At one time she ran a little cafe on the Bloomfield Highway, near Farmington, which we would often stop at on the way somewhere; usually when I would go out with my dad to an oil field. There was a sign over the bathroom door that was the first double entendre that I ever understood; it was for Coca-Cola and the text read: "The Pause That Refreshes." One summer, Rodger was there, and we got a job with Lil and Red cleaning up the big events center at the fairgrounds. This particular time I remember was after some big convention, and the place was totally trashed; we filled up barrel after barrel with empty whiskey and booze bottles, and Lil kept the ones that still had something in them. Lil's husband at the time was named Red Moore; I don't know what his real name was, but we knew him as Red. He had the most husky voice; we called it a "whiskey voice" but it was more likely caused by smoking. She had had an earlier marriage to a man named Deerman, and a co
uple of kids; I think they were Tommy and Fay? Something like that. But we often visited Lil, wherever she lived and she seemed to move around a lot; sometimes it was a little place in Bloomfield, about 15 miles from Farmington; then the little trailer out by the fairgrounds along the San Juan River.

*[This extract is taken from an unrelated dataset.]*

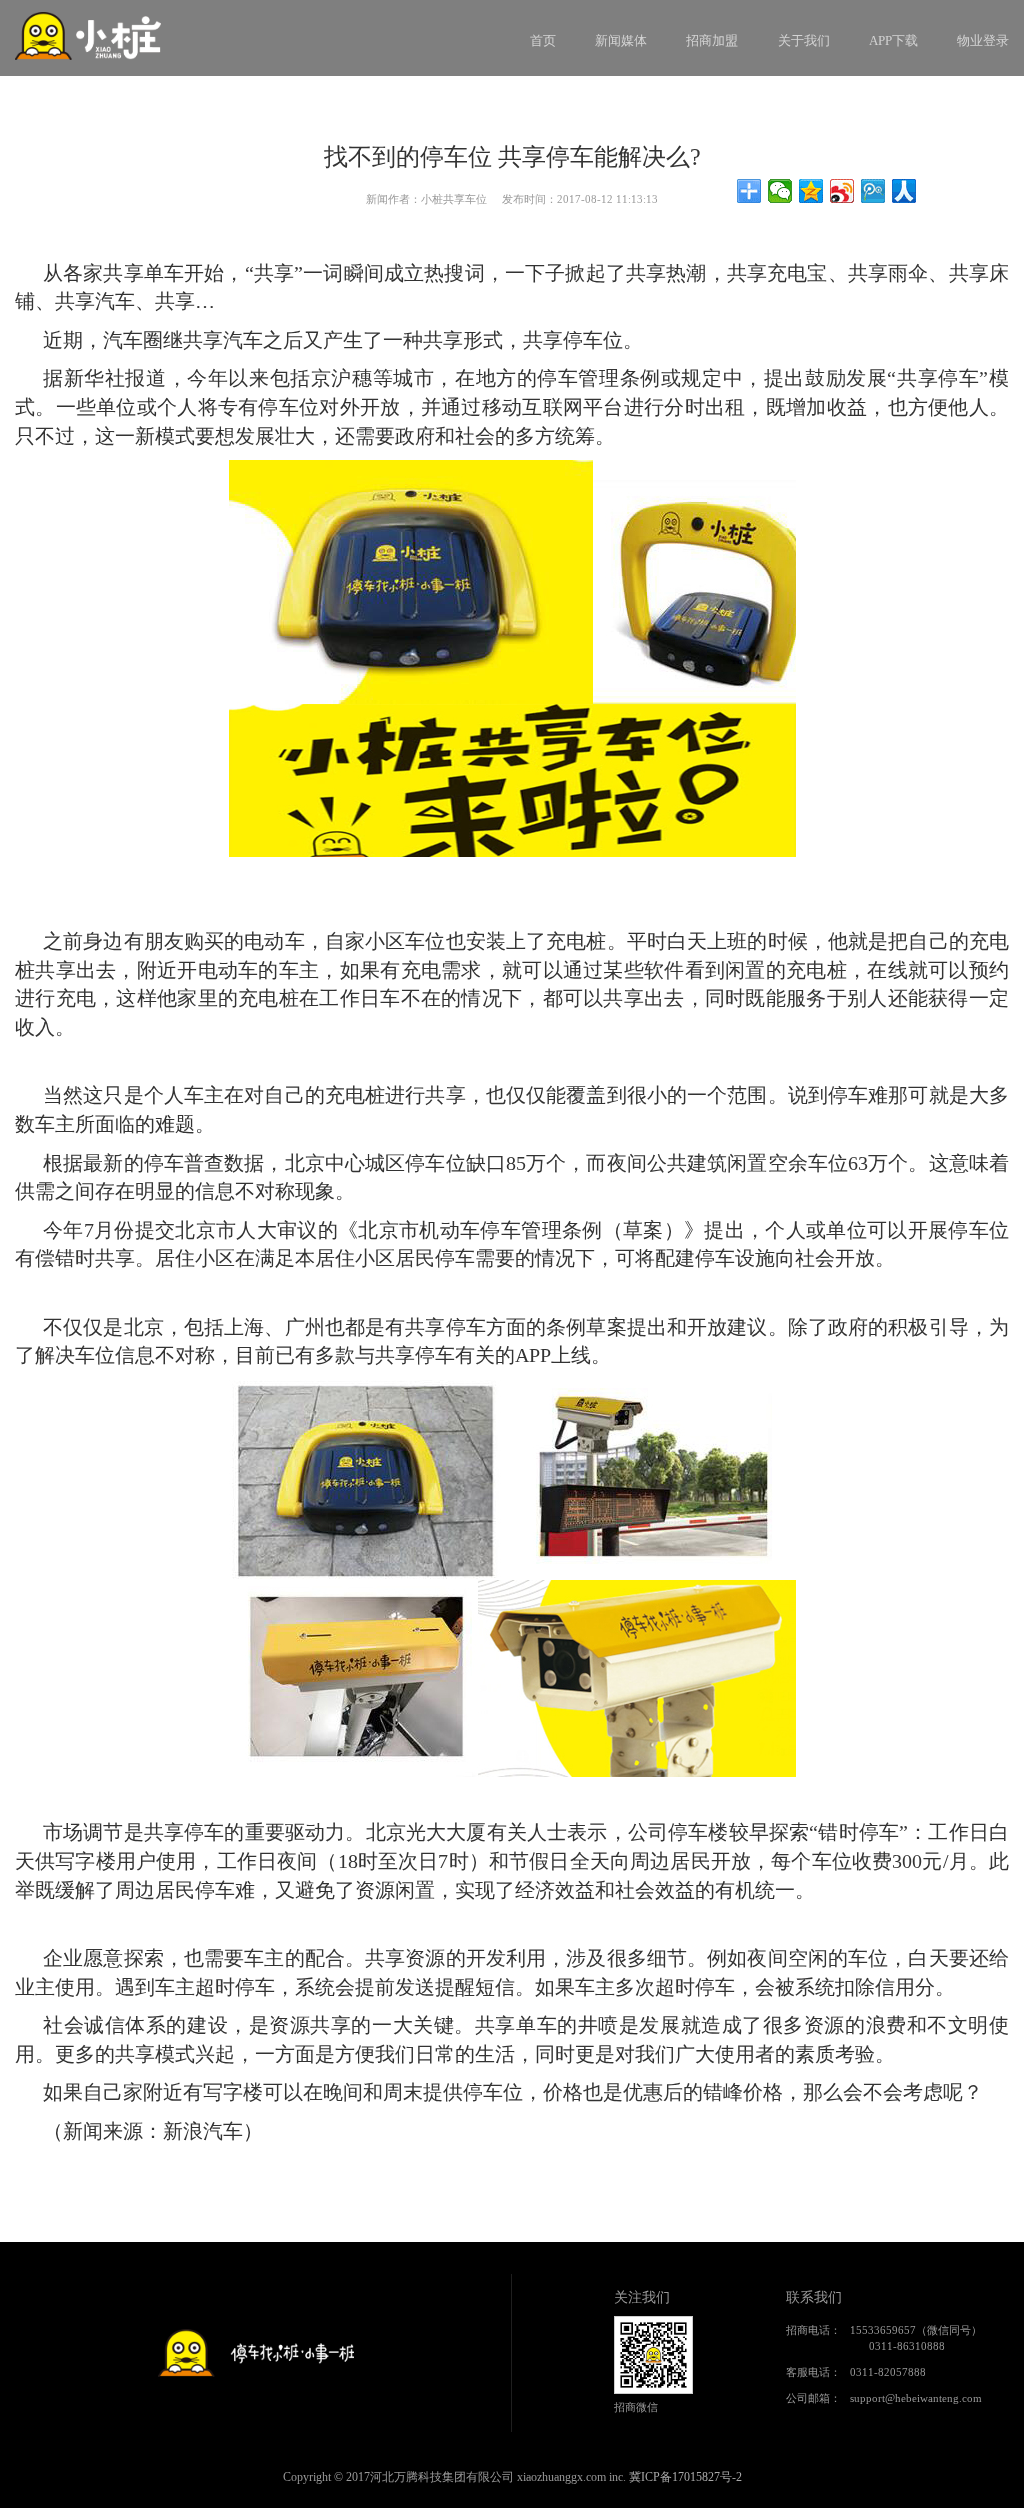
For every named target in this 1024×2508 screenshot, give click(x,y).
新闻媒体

Aunt Lillian's son Tommy Deerman and his dog Streak
An incident that occurred when we were visiting Lil one time has entered the realm of legend. For some reason Randall was there; he might have been back from the Air Force or something and Mom was showing him off. So we go out to Lil's trailer, where she lived by the river. Randall had gone into a back room and there was a gun hanging on the wall, in a holster; it was loaded. He had unloaded it, looked at it, reloaded it, and put it back on the wall. I went back there later and there was the gun; it looked really cool, like a six shooter in a Western, so I took it out of the holster, pointed it at the wall, and pulled the trigger. POW! It made a huge noise and went all the way through the trailer, stopping in the toilet. Quite the scene.
So that's all of them, from my memories. I have other memories of them but that's enough for now.